We next sought to evaluate the utility and efficacy of this approach in a common, real-world application: ascertaining the chromosomal phase of deleterious variants across the CFTR gene, which spans 189 kb. Recessive, non-complementing alleles of CFTR are the most common cause of congenital genetic illness in populations with European ancestry. Individuals with one compromised CFTR copy are carriers; individuals with both CFTR copies compromised have cystic fibrosis [32]. Nearly 2,000 variants have been described in CFTR, of which 127 (mostly rare) variants are thought to be pathogenic [33]. Strongly compromised CFTR alleles include ΔF508 (one of the first Mendelian recessive variants discovered by positional cloning [3436]) and c.1652G>A; these variants are pathogenic when trans-configured, as this arrangement leaves an individual with no functional copy of the gene. About 3% of individuals with European ancestry are carriers of ΔF508, which therefore frequently appears in individuals and families together with other CFTR variants [33]. Some milder CFTR variants are benign when present alone, but when arranged in cis with other such variants, can form a more compromised haplotype that fails to complement the more common ΔF508 allele [37,38]. An example of a compromised haplotype of CFTR involves the combination of the c.350G>A protein-coding variant with the intronic c.1210–12T[5] repeat expansion polymorphism [37]. Understanding how these and other variants are arranged onto haplotypes is important for diagnostics and preconception carrier screening.
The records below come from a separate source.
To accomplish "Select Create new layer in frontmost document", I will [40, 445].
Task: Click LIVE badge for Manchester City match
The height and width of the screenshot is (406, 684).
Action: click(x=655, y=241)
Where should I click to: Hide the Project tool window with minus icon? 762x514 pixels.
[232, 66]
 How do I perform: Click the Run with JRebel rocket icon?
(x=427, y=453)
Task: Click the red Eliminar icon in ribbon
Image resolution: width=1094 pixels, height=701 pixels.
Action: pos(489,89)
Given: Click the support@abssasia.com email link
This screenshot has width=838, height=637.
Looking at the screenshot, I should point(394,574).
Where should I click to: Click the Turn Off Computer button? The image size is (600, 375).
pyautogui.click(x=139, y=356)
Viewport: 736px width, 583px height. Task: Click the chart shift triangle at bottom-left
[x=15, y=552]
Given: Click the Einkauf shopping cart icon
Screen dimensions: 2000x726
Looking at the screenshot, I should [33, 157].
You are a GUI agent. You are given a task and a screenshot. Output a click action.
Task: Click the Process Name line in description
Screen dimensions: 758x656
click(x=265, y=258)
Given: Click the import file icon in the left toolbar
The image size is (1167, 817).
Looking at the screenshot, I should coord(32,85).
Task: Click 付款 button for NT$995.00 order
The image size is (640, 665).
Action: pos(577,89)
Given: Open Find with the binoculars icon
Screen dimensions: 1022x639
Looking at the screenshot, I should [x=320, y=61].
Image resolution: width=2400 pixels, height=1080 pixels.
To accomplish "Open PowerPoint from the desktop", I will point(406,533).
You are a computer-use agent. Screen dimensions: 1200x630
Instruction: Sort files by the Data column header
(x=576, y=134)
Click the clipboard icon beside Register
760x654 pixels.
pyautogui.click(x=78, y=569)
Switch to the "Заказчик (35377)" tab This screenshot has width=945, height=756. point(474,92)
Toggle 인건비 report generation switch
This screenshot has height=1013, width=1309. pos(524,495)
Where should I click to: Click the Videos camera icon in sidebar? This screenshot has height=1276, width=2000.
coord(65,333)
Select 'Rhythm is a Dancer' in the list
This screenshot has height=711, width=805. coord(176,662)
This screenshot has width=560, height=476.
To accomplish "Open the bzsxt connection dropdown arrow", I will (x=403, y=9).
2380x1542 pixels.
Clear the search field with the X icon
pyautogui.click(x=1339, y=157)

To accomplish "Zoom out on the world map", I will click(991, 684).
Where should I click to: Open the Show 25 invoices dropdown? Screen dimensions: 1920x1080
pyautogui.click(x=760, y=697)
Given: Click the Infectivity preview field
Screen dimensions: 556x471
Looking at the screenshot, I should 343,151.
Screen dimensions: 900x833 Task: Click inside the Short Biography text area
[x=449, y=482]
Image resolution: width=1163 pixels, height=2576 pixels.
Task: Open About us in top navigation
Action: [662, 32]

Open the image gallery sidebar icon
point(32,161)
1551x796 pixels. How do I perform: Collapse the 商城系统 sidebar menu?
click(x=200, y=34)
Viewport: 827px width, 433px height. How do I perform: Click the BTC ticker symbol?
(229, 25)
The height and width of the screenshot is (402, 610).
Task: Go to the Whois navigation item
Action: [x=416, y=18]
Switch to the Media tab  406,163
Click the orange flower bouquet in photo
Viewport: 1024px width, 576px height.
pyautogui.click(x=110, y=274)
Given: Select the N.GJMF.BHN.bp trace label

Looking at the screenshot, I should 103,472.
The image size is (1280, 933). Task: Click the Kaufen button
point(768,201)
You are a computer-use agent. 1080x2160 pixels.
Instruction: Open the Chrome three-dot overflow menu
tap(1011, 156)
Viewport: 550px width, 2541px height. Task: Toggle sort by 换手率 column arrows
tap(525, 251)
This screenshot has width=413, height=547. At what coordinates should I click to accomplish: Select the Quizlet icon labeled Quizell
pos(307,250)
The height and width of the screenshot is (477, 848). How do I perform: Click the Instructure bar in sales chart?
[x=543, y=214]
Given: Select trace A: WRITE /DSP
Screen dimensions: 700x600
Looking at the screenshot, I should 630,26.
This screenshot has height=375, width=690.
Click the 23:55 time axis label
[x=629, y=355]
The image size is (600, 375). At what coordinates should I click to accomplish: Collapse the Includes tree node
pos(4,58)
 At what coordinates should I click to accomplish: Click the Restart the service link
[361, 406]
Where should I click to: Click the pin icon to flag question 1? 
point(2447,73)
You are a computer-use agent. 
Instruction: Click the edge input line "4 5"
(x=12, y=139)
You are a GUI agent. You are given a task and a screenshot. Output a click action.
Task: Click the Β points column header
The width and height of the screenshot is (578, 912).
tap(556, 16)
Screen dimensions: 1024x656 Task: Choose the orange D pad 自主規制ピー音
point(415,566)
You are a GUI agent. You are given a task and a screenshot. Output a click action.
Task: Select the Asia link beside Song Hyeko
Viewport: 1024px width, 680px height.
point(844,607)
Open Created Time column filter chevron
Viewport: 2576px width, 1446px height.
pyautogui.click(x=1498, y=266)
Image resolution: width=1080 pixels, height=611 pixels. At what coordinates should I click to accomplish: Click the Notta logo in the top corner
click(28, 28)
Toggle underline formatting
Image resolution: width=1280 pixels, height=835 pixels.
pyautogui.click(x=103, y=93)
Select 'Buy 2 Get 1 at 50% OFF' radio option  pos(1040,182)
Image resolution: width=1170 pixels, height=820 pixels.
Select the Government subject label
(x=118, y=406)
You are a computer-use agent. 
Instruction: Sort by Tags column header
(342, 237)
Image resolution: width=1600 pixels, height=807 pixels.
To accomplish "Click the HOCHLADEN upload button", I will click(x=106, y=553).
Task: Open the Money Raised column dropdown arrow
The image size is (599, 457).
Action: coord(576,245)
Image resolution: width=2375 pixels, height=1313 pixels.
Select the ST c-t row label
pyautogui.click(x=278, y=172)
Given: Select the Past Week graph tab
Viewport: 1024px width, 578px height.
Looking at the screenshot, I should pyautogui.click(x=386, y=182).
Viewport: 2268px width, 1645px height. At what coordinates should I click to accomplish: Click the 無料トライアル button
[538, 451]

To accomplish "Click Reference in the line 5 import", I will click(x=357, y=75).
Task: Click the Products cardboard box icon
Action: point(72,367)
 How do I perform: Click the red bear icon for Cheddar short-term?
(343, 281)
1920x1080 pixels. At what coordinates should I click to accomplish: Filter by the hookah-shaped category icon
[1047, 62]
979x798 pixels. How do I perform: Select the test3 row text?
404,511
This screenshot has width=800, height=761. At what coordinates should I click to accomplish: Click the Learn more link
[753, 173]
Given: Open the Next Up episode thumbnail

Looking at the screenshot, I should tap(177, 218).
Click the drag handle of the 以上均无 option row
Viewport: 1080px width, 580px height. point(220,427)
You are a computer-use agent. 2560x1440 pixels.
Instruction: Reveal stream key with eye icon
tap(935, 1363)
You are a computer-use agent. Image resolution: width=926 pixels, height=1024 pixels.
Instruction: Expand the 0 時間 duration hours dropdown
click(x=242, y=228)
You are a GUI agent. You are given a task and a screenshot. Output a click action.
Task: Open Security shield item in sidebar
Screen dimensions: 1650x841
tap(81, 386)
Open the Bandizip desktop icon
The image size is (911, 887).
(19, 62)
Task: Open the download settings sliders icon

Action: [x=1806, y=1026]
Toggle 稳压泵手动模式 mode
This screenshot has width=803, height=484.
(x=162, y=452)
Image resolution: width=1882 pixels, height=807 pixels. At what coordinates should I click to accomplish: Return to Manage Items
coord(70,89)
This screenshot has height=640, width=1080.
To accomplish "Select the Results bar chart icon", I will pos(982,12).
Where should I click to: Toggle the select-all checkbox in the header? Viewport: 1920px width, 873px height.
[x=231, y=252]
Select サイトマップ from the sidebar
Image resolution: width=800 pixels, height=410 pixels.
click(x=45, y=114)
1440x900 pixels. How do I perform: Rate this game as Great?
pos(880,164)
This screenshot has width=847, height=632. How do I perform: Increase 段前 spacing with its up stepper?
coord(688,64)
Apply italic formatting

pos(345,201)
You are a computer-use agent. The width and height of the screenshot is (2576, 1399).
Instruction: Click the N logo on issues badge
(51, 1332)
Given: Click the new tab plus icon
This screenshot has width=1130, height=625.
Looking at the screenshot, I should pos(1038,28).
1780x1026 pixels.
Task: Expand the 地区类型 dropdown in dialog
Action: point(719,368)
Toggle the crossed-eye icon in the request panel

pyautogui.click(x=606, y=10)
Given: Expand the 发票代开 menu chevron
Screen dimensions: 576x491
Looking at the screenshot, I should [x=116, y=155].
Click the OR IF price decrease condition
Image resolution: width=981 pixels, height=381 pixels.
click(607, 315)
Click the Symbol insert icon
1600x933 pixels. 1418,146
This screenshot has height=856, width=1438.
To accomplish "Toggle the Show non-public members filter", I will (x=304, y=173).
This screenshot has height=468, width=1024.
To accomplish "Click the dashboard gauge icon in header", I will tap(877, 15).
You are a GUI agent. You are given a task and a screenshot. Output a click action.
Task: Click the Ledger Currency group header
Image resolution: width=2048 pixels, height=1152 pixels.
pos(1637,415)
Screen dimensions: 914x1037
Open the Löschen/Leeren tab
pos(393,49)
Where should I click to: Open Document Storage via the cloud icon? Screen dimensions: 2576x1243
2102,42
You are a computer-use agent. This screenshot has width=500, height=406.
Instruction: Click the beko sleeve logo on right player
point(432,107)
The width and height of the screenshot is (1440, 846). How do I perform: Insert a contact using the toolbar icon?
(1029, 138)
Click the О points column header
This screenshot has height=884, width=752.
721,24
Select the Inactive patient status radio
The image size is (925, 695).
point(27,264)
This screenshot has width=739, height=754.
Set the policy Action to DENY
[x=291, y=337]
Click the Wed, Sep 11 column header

We analyzed genomic DNA derived from cell lines from six cystic fibrosis patients; each of these patients was previously known to be heterozygous for two to four CFTR variants (nine variants total, across the six patients, because several variants were shared by multiple patients) (Methods). The identities and genomic locations of these variants are shown in Fig. 3a. The genomic distance separating pairs of variants heterozygous in the same individual ranged from 12 to 116 kb.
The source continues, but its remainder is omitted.